The costs associated with employment tribunals and any appeals were previously the responsibility of the taxpayer, this was the position until the 29 July 2013 when the Government introduced fees for such claims made to the employment tribunal.
This fee scheme was recently brought to the High Court in application for judicial review. The trade union, Unison, made a second application, this time challenging the introduction of tribunal fees on the following two grounds: it is unlawful because it infringes the EU principles of effectiveness (i.e. the cost of litigation makes it very difficult to bring a claim) and it is indirectly discriminatory, namely against women.
The evidence upon which Unison brought these proceedings was statistical, this proved fatal for the case, for without any concrete examples of specific individuals who allegedly assert they are unable to bring a claim because of cost, the High Court held that Unison’s arguments could not properly be tested.
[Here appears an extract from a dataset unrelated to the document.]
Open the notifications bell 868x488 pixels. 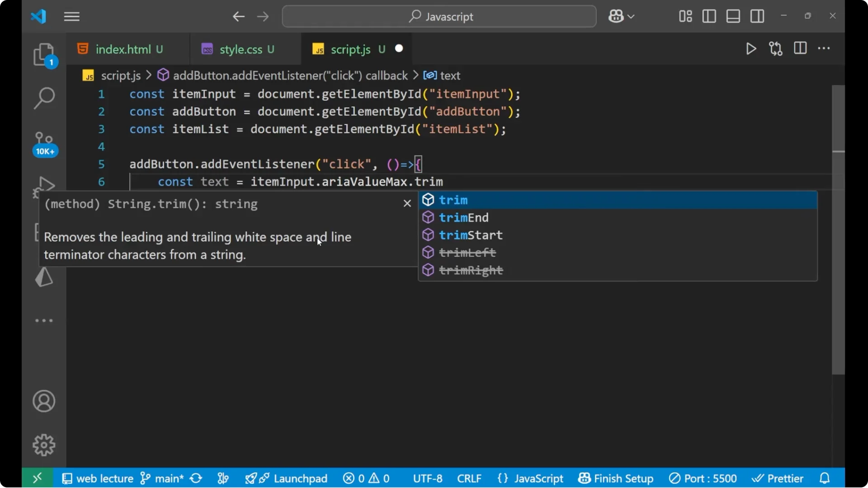click(x=825, y=478)
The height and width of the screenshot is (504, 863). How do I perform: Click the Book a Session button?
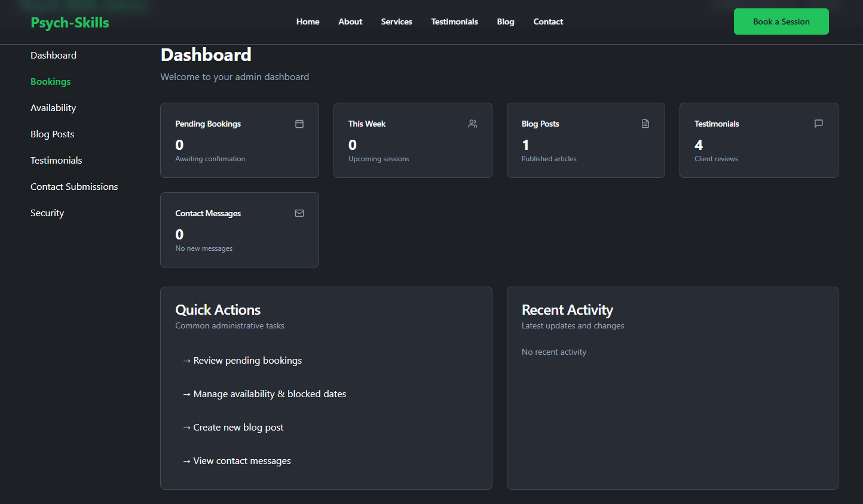[x=781, y=21]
Their application for judicial review as a result was dismissed, but the High Court has given them permission to appeal to the Supreme Court.
There will certainly be more challenges to come, as the judgment indicates that the courts will have to assess this fee scheme again, when there are actual disadvantaged people who have legitimate claims.
The justification for the introduction of tribunal fees was to transfer a proportion of the annual running costs of tribunals to those that benefit from them, to encourage dispute resolution, so that litigation is not the first resort and thirdly, to make the system more efficient and remove unmeritorious claims. On the home front, the Association of Recruitment Consultancies (ARC) campaigned on this last objective and many of the suggestions they put forward were adopted in one form or another, which they felt, was a resounding success.